[Stored items]
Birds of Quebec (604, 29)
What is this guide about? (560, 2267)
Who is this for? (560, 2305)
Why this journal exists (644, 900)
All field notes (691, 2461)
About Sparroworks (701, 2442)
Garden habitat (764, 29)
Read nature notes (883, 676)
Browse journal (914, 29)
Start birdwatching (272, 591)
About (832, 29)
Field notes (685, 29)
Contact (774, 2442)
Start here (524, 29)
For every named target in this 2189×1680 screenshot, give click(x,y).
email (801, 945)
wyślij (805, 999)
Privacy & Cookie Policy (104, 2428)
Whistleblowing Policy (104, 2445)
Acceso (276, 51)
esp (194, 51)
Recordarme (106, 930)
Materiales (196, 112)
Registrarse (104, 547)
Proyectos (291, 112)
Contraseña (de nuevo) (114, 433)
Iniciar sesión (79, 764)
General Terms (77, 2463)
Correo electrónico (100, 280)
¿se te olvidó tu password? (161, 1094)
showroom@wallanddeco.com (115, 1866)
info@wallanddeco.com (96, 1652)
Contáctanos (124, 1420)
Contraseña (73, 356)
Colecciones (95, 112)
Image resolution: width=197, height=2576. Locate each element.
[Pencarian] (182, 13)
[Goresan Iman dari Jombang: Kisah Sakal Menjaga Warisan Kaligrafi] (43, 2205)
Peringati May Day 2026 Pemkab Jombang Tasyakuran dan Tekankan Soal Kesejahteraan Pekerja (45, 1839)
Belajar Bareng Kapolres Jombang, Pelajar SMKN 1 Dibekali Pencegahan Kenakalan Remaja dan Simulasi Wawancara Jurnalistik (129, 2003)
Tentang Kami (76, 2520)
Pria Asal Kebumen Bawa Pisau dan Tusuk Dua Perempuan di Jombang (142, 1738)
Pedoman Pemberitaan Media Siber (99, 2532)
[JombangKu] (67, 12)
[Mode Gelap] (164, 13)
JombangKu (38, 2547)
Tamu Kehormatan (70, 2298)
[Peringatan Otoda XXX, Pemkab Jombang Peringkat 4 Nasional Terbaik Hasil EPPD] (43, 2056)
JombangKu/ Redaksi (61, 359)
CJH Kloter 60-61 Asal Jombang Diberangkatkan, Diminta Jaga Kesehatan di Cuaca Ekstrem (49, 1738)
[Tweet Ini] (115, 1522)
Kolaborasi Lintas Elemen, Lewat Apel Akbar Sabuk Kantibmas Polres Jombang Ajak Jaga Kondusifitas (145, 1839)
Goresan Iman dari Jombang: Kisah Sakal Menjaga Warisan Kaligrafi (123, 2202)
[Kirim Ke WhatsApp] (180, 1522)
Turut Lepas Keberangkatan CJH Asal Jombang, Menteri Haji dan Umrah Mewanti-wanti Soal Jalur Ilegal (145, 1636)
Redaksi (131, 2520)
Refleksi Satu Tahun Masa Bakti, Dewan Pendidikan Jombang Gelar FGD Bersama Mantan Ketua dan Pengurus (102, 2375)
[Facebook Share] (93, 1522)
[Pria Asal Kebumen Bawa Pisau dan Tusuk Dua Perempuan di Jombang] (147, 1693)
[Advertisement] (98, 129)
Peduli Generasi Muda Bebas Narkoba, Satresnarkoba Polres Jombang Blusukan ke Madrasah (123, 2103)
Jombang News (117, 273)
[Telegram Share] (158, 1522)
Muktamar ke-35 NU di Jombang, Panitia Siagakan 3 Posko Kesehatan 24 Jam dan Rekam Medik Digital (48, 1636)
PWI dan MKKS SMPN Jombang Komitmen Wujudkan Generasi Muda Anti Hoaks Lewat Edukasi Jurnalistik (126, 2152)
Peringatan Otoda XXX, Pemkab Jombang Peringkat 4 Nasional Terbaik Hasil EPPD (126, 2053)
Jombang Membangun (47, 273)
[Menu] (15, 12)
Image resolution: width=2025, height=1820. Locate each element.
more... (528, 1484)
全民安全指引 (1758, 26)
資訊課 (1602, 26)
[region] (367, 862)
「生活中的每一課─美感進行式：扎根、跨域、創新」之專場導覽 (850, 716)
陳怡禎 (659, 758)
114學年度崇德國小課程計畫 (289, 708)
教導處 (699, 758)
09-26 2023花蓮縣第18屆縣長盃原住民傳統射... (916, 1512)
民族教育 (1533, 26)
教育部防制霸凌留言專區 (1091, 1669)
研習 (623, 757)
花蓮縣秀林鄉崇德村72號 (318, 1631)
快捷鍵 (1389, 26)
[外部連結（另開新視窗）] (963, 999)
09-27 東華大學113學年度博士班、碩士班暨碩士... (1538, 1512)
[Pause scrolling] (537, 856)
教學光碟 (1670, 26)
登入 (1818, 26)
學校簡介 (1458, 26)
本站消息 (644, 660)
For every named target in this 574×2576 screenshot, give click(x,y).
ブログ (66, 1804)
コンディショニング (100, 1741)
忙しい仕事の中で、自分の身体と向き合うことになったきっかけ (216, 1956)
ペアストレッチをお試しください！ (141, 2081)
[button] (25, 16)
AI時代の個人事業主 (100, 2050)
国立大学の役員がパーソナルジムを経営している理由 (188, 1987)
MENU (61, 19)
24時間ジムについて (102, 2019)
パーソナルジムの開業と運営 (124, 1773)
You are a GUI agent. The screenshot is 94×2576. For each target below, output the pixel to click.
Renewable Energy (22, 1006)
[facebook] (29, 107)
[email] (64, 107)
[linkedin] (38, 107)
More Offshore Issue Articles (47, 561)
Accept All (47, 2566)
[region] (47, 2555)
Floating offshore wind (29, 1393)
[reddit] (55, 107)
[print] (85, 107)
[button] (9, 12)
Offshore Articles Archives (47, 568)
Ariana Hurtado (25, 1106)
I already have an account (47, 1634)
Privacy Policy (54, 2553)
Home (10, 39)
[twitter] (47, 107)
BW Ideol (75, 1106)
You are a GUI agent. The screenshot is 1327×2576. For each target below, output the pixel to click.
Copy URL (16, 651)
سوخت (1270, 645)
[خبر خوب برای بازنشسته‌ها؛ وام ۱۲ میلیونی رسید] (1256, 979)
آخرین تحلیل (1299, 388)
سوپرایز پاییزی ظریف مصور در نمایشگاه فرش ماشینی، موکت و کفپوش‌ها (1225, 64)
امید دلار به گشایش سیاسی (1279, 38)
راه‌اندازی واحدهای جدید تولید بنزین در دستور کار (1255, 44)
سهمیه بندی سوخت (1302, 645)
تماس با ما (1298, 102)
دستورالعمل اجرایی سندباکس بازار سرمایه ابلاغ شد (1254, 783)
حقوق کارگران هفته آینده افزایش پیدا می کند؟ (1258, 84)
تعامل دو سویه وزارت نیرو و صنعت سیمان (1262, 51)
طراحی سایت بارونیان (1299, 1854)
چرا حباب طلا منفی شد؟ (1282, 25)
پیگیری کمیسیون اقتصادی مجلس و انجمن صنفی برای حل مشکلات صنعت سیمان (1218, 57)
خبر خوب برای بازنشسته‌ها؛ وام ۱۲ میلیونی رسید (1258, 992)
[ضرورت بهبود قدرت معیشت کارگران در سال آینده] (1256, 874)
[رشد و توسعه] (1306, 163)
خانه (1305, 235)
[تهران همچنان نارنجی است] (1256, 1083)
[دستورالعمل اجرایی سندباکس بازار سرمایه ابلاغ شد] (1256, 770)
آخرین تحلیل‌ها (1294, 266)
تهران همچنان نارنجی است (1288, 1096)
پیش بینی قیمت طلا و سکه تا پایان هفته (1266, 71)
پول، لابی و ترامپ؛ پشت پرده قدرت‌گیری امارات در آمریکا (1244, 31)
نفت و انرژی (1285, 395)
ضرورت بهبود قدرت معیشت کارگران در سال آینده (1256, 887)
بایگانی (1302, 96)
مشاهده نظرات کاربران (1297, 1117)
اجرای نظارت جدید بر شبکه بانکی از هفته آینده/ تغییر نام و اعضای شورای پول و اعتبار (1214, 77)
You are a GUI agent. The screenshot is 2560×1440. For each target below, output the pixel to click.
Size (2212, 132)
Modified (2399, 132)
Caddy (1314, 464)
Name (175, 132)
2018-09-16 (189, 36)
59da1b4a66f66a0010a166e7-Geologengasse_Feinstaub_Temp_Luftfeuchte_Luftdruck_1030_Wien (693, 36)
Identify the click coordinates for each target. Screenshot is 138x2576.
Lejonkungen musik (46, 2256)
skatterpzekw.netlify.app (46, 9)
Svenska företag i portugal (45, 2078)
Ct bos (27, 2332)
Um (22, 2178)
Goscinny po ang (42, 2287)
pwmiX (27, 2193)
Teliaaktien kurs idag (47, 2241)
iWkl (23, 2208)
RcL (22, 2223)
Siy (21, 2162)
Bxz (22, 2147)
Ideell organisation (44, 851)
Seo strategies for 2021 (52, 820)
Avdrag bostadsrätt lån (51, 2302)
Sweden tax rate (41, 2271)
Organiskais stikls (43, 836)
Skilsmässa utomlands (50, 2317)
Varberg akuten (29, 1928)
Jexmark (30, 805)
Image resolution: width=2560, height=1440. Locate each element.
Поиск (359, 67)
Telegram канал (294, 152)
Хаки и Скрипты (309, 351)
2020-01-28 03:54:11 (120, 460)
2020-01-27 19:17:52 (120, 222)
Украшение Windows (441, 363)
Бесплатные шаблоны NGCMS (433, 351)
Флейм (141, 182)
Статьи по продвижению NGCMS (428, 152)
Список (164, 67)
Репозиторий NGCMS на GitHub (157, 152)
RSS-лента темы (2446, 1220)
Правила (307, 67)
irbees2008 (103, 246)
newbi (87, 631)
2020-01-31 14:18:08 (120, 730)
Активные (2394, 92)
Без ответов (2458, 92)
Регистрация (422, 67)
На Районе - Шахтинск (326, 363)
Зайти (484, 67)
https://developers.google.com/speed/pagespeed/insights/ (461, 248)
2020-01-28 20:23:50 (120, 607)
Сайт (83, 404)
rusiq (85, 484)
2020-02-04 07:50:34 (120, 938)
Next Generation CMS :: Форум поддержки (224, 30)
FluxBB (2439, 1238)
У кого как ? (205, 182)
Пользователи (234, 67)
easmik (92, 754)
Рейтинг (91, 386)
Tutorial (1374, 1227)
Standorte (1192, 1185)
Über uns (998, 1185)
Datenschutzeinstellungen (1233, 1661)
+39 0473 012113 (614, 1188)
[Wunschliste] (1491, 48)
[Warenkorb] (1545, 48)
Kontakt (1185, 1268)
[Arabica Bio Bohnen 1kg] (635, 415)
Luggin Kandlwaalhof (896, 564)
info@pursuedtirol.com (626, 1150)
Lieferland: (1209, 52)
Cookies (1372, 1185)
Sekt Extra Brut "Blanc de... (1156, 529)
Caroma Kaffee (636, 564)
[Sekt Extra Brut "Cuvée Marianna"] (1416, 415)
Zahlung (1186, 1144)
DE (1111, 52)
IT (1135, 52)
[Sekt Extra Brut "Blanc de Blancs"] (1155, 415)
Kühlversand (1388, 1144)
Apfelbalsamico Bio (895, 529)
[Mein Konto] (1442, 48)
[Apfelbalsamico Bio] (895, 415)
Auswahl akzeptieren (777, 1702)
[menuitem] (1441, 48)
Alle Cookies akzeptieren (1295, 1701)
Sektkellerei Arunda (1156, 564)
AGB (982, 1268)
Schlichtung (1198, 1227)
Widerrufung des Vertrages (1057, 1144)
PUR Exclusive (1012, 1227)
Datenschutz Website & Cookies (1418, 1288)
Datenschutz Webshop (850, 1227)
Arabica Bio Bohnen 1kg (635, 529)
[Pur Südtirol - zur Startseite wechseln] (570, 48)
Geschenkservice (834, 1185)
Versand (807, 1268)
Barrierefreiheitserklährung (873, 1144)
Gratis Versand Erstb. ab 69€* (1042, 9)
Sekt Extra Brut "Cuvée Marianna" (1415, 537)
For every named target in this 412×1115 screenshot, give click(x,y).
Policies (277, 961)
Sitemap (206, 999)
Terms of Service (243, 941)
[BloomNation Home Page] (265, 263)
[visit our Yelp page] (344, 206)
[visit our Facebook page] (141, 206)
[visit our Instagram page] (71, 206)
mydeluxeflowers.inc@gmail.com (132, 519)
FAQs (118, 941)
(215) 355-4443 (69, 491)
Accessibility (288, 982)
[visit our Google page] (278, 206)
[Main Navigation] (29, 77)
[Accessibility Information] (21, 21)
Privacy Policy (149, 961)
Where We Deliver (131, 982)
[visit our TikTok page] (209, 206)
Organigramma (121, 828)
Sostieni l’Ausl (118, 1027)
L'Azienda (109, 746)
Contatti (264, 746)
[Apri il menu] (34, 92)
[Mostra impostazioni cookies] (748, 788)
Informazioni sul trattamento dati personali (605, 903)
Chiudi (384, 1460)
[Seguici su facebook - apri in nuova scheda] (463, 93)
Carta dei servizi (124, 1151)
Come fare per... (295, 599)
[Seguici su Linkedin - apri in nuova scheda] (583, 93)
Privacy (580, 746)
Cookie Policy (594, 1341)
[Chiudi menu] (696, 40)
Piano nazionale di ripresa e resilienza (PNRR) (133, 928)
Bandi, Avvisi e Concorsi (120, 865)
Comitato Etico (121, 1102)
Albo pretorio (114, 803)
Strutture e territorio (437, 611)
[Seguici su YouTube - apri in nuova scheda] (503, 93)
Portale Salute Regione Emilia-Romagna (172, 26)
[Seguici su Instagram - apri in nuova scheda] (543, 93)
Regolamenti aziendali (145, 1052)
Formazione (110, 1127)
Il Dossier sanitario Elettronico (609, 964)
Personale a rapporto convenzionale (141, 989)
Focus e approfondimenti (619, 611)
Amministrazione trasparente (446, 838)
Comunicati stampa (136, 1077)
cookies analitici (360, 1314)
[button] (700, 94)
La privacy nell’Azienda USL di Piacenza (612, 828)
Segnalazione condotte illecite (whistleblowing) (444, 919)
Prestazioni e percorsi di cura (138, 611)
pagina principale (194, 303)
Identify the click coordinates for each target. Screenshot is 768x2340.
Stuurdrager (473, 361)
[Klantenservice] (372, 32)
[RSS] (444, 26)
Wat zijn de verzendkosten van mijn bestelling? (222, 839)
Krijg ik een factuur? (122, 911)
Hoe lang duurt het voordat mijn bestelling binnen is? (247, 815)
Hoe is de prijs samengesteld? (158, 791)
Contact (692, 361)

**Problem description:**
Only the lines from the top of the data through the line that contains "password? (161, 1094)" should be quoted, exactly as they stand.

**Written response:**
Birds of Quebec (604, 29)
What is this guide about? (560, 2267)
Who is this for? (560, 2305)
Why this journal exists (644, 900)
All field notes (691, 2461)
About Sparroworks (701, 2442)
Garden habitat (764, 29)
Read nature notes (883, 676)
Browse journal (914, 29)
Start birdwatching (272, 591)
About (832, 29)
Field notes (685, 29)
Contact (774, 2442)
Start here (524, 29)
For every named target in this 2189×1680 screenshot, give click(x,y).
email (801, 945)
wyślij (805, 999)
Privacy & Cookie Policy (104, 2428)
Whistleblowing Policy (104, 2445)
Acceso (276, 51)
esp (194, 51)
Recordarme (106, 930)
Materiales (196, 112)
Registrarse (104, 547)
Proyectos (291, 112)
Contraseña (de nuevo) (114, 433)
Iniciar sesión (79, 764)
General Terms (77, 2463)
Correo electrónico (100, 280)
¿se te olvidó tu password? (161, 1094)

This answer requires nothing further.